### Document segment
===============

Unfortunately, lack of equipment has been the biggest challenge, Walton says. Combines can cost up to $150,000. “Few farmers have that kind of money,” she adds. 

The need for collective resources and streamlined equipment sharing is key to building the local grain economy, a point reiterated by Walton, Wilson at Front Porch, and Evan Kaiser, a farmer at Foggy River Farm. A report due out this fall from the USDA Rural Development fund project on regional food systems in Marin, Sonoma, Napa, Lake, and Mendocino counties came to the same conclusion. The report advises support for young growers with the expansion of funding for processing equipment like threshers, cleaners, and packaging of grains.

A second, and equally important challenge, is getting people to understand and appreciate the health value of whole, local grains in the U.S., where most of us (at least, those without Hippie Moms) were raised on nutritionally desolate slices of white bread.

And then there’s the cost. A one-pound bag of polenta from Front Porch Farm retails for around $8. Because that’s how much it actually costs to produce small-scale grain production not supported by the government.

===============

[Stored data]
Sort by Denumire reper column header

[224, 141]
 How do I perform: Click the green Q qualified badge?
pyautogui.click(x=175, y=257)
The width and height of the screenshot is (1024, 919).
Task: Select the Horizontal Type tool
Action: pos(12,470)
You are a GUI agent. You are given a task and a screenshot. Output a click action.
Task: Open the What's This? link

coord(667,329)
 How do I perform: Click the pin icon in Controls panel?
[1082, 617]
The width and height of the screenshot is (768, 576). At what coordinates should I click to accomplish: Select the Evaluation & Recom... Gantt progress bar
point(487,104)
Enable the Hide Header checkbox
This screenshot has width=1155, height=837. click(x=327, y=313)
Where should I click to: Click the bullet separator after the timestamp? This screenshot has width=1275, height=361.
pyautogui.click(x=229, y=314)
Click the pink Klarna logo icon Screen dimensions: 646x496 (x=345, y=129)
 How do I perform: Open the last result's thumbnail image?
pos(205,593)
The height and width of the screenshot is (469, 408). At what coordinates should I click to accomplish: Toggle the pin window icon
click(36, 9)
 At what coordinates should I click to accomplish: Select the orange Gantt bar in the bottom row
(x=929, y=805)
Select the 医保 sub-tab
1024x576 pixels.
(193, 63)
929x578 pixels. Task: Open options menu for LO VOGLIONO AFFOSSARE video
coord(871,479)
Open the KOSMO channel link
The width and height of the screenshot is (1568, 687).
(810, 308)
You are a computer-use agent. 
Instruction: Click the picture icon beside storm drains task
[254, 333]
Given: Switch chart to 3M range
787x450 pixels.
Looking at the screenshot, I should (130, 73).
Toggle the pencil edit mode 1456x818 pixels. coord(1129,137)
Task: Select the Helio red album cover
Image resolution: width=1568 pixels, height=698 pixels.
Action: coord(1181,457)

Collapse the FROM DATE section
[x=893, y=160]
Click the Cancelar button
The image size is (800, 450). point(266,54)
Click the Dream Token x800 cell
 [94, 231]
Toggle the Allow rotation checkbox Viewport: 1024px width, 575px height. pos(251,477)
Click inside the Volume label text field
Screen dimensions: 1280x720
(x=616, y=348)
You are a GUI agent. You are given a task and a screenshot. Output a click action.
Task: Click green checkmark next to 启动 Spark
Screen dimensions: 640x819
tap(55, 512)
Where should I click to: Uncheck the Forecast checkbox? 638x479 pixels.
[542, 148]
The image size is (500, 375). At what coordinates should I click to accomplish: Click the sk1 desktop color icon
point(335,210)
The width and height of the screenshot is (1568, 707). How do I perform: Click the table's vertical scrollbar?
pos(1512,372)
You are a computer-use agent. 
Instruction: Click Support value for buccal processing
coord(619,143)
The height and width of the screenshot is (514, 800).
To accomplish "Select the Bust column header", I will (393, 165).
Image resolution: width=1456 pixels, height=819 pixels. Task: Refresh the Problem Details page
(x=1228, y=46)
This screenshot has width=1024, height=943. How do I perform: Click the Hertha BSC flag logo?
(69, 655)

===============

### Aim of the task
Carry on the piece about local grain farming from where it stops, picking up after its last sentence.

### Response area
That hasn’t stopped Healdsburg SHED co-owner Cindy Daniel from becoming an evangelist for the local grain movement. On a recent Friday afternoon, Daniel watches as her husband Doug Lipton mills Bolero—a soft wheat used in pastries and muffins—in a sleek, wooden Austrian-made mill. The freshly ground wheat smells the way flour should: earthy, nutty, warm, still glowing with sun energy. The flour goes directly from sack to cooler, where it’s immediately available for sale to the general public.

To explain the value of whole grains, Daniel gets out a set of small glass tubes that looks like a lab display from a high school chemistry class. The tubes hold white flour, bran, germ, and endosperm, elements that—thanks to the introduction of roller mills in the late 1800s—are separated out of grain at large-scale, commercial milling operations. White flour is basically milled endosperm, a process that acted as a boon for industrial food processing because the parts that go rancid without refrigeration are completely removed, making it easy to transport and store. But the same elements, the germ and the bran, hold the vitamins, amino acids, and protein our bodies crave.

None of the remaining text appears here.